CertificateArn: arn:aws:acm:us-east-1:123456789:certificate/your-cert-id

# Infrastructure Scaling
MaxAZs: 2                                  # Number of Availability Zones
CIDRMask: 24                               # CIDR mask for VPC subnets

# ECS Service Configuration
ApiCPU: 2048                               # CPU units for Configuration API (1024 = 1 vCPU)
ApiMemory: 4096                            # Memory in MB for Configuration API
AgentCPU: 2048                             # CPU units for Agent services
AgentMemory: 4096                          # Memory in MB for Agent services
UiCPU: 1024                                # CPU units for React UI
UiMemory: 2048                             # Memory in MB for React UI

# Logging Configuration
SharedLogGroupName: agentic-ai-platform-logs
SharedLogGroupRetentionDays: 30            # CloudWatch log retention period
UseSharedLogGroup: true                    # Enable centralized logging

Agent Model Configuration

# Supervisor Agent Settings
SupervisorModelIds:                        # Available models in priority order
  - us.anthropic.claude-opus-4-1-20250805-v1:0
  - us.anthropic.claude-sonnet-4-20250514-v1:0
  - anthropic.claude-3-5-sonnet-20241022-v2:0
SupervisorTemperature: 0.7                 # Model temperature (0.0-1.0)
SupervisorTopP: 0.9                        # Top-p sampling (0.0-1.0)
SupervisorStreaming: "True"                # Enable streaming responses

CloudFront Integration Configuration

# UI Access Mode Configuration
UIAccessMode: "public"                     # Options: "public" or "private"

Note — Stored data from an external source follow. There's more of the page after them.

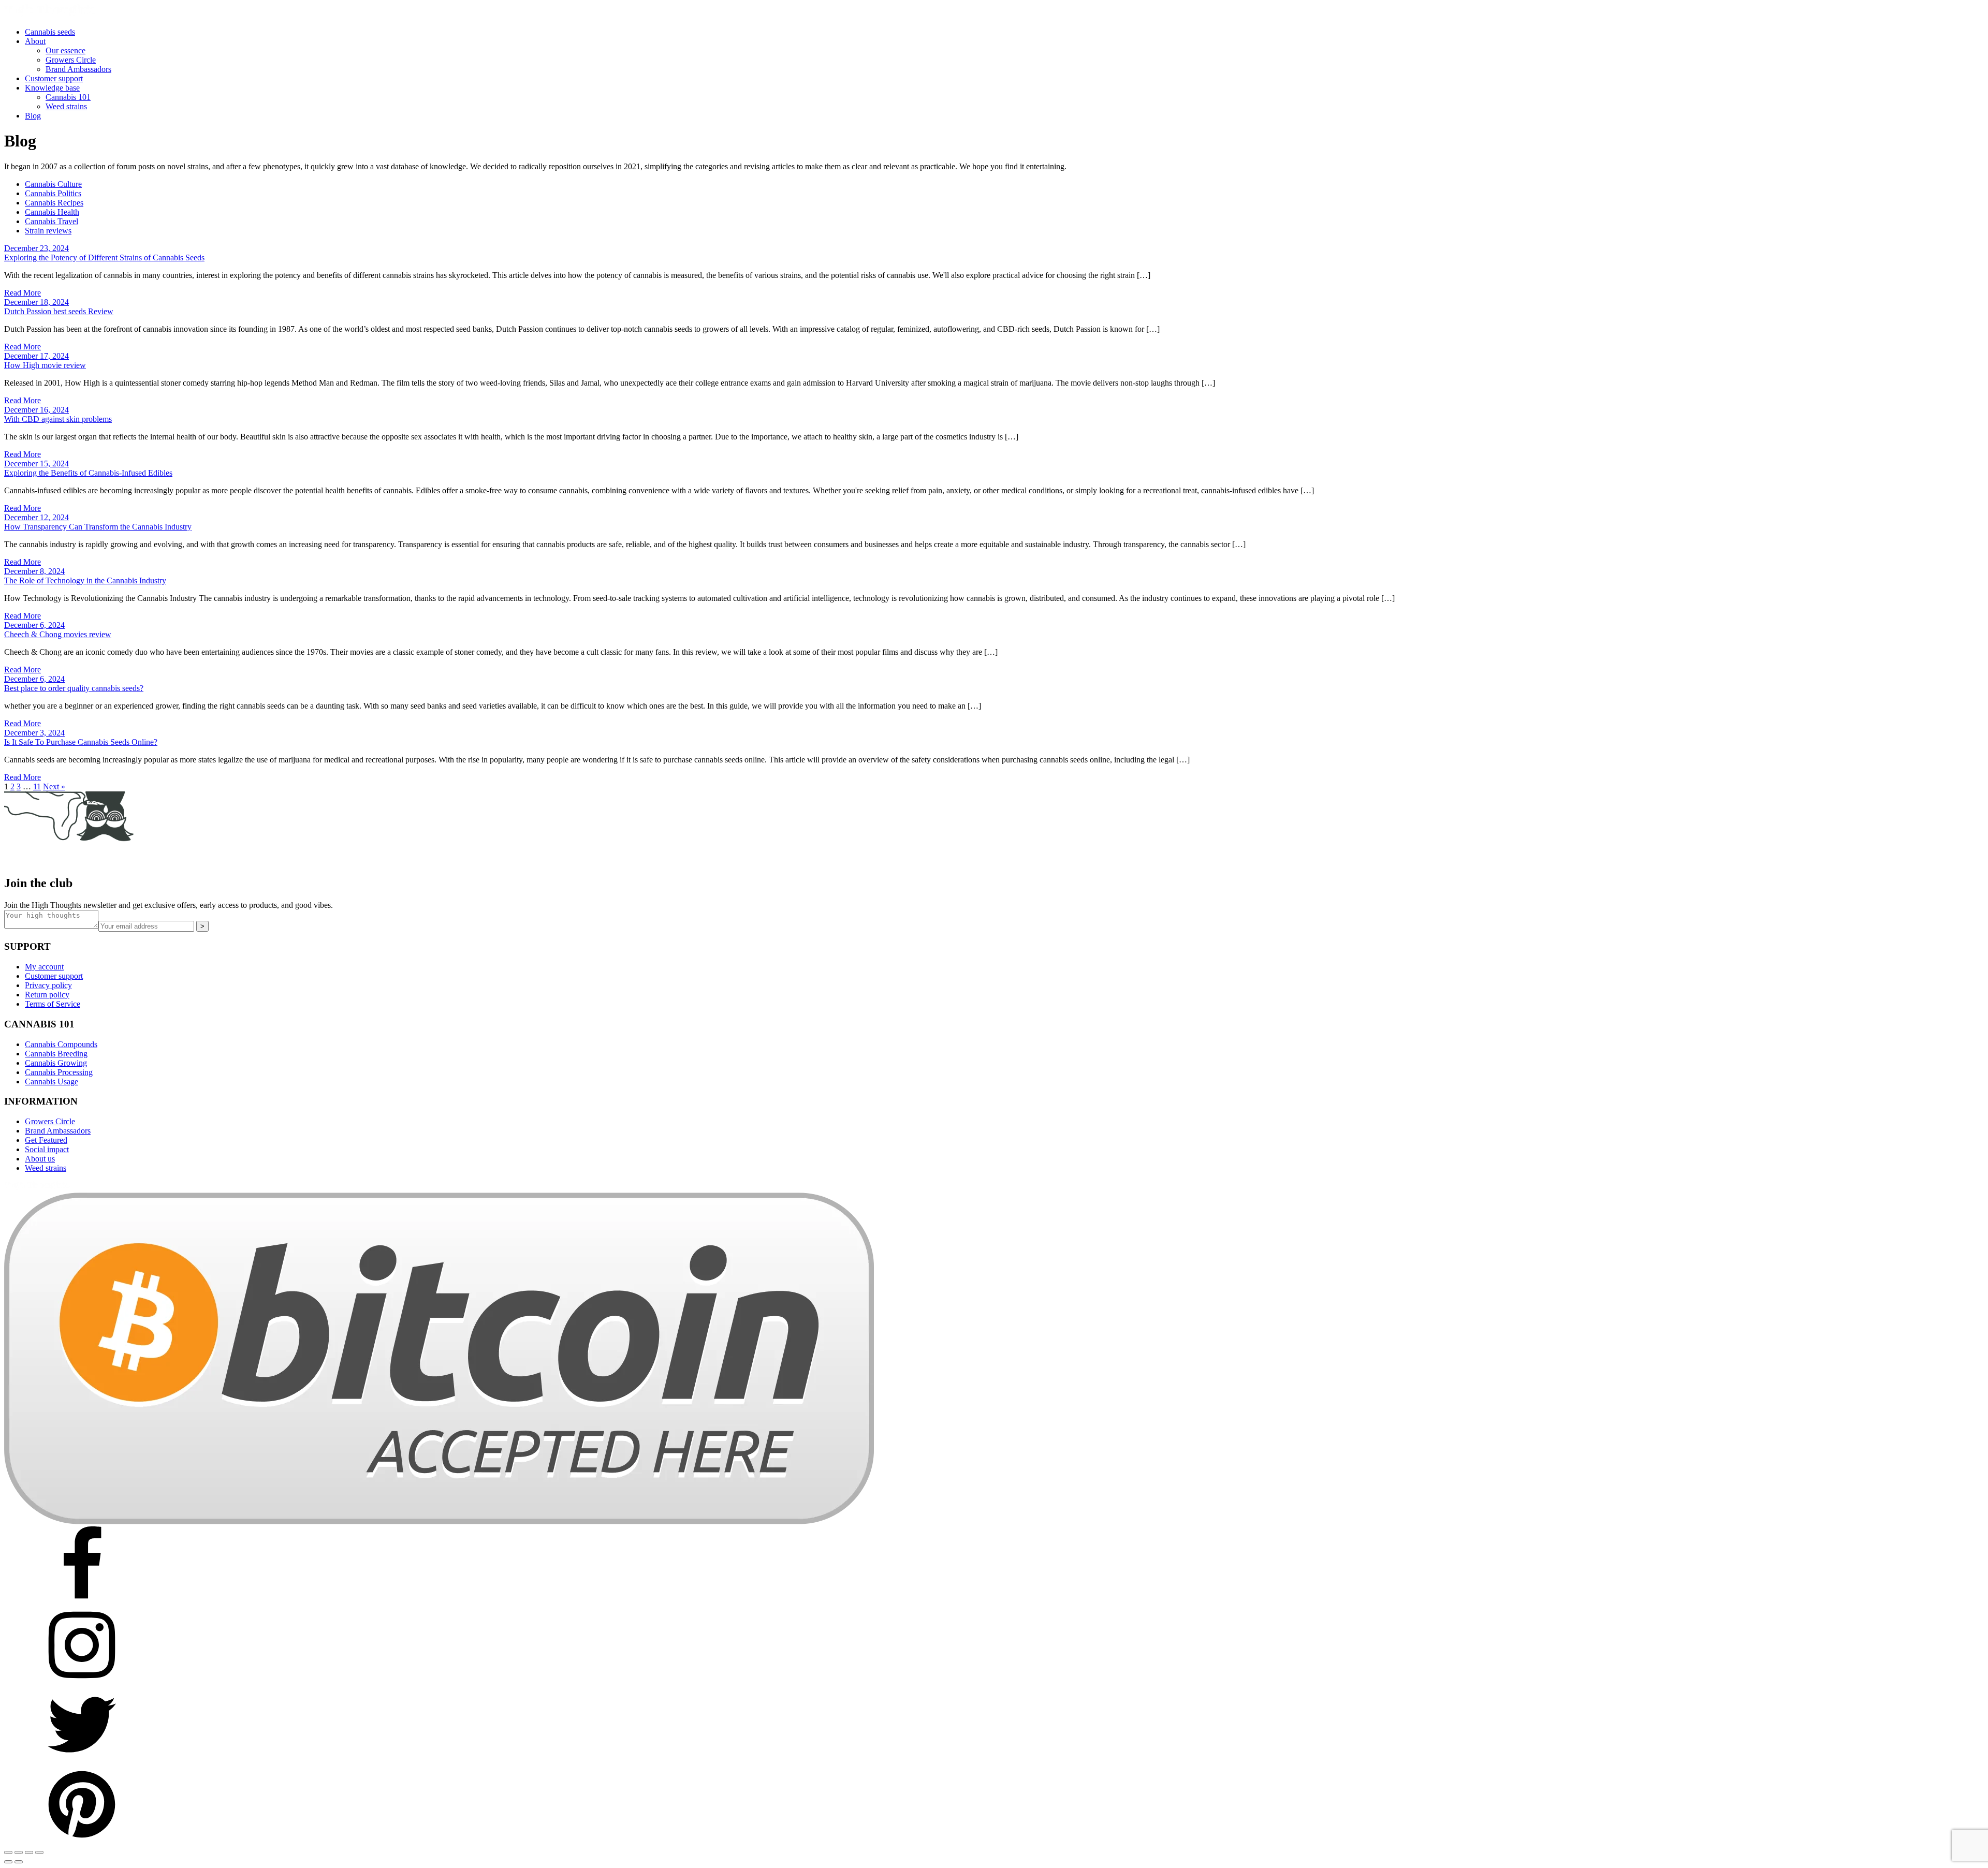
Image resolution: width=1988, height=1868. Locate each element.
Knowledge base (52, 87)
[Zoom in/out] (8, 1852)
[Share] (29, 1852)
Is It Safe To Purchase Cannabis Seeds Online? (80, 742)
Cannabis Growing (56, 1062)
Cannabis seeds (50, 31)
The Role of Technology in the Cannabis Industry (85, 580)
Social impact (47, 1149)
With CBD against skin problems (58, 419)
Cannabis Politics (53, 193)
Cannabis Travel (51, 221)
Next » (54, 786)
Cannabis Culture (53, 184)
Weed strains (66, 106)
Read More (22, 292)
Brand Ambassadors (78, 69)
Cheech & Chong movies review (57, 634)
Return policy (47, 994)
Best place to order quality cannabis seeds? (73, 688)
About (35, 41)
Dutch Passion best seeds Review (58, 311)
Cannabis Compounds (61, 1044)
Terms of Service (52, 1003)
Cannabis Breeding (56, 1053)
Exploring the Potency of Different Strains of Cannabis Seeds (104, 257)
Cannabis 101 (68, 97)
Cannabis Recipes (54, 202)
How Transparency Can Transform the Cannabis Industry (98, 526)
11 (37, 786)
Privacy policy (48, 985)
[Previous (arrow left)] (8, 1861)
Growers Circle (71, 59)
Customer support (54, 78)
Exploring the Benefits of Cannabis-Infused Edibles (88, 472)
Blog (33, 115)
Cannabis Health (52, 212)
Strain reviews (48, 230)
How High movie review (45, 365)
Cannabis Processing (59, 1072)
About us (40, 1158)
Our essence (65, 50)
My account (44, 966)
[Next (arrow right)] (18, 1861)
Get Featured (46, 1140)
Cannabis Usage (51, 1081)
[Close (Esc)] (39, 1852)
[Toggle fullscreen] (18, 1852)
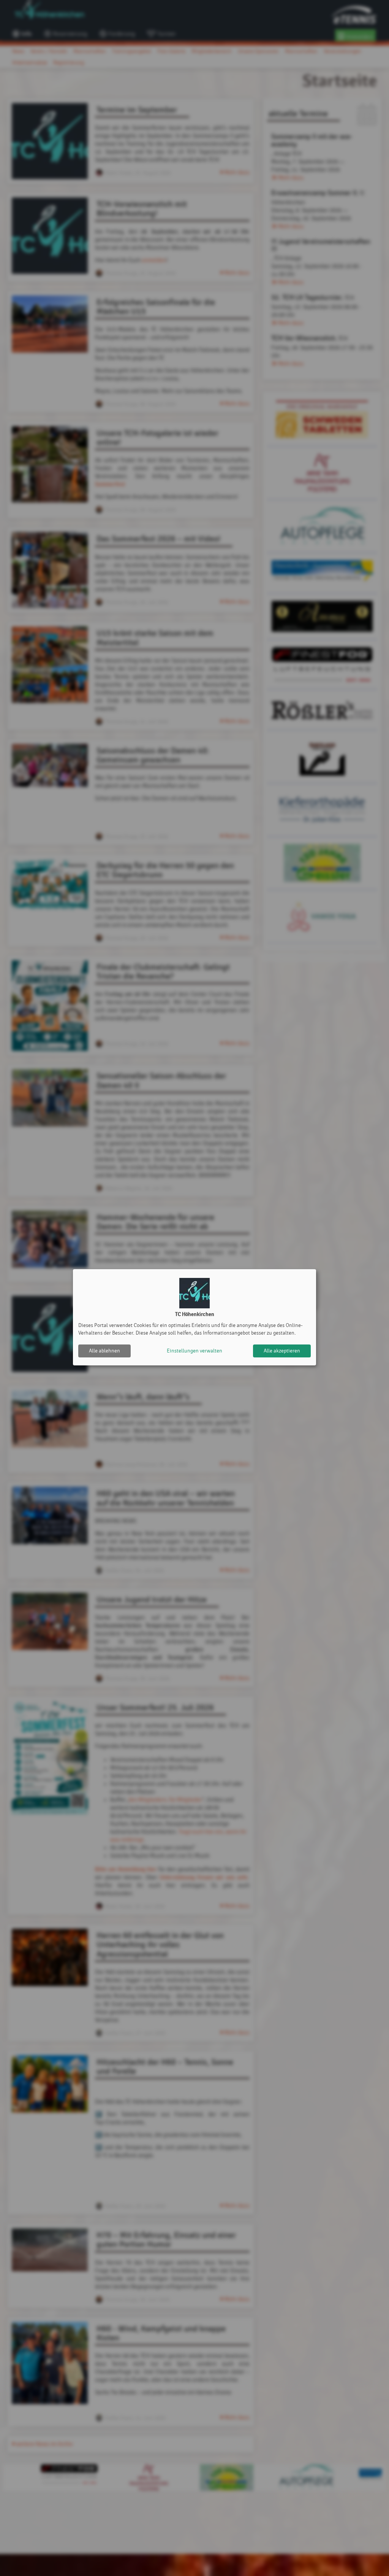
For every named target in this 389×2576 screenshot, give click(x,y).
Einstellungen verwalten (194, 1351)
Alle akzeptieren (282, 1351)
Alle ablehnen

# CloudFront Geo-Restriction (only applies when UIAccessMode is "public")
# CloudFrontGeoRestrictionCountries:       # Optional: List of country codes
#   - "US"                                 # United States
#   - "CA"                                 # Canada
#   - "GB"                                 # United Kingdom

# CloudFront Price Class (only applies when UIAccessMode is "public")
# CloudFrontPriceClass: "PriceClass_All"  # Optional: CloudFront edge location coverage
# 
# Available options:
# PriceClass_All: Use all CloudFront edge locations globally (highest cost, best performance)
# PriceClass_200: North America, Europe, Asia, Middle East, Africa (medium cost)
# PriceClass_100: North America and Europe only (lowest cost)
# If not specified, defaults to PriceClass_All for global distribution

# Private Mode Network Access (only applies when UIAccessMode is "private")  
# UIPrefixList:                           # Optional: Prefix lists for ALB access
#   - "pl-12345678"                       # Example prefix list ID

#### Using Prefix Lists for Traffic Restriction

**Prefix Lists** are AWS-managed or customer-managed collections of IP address ranges that can be used to restrict network access. They provide a scalable way to manage IP-based access controls without hardcoding CIDR blocks.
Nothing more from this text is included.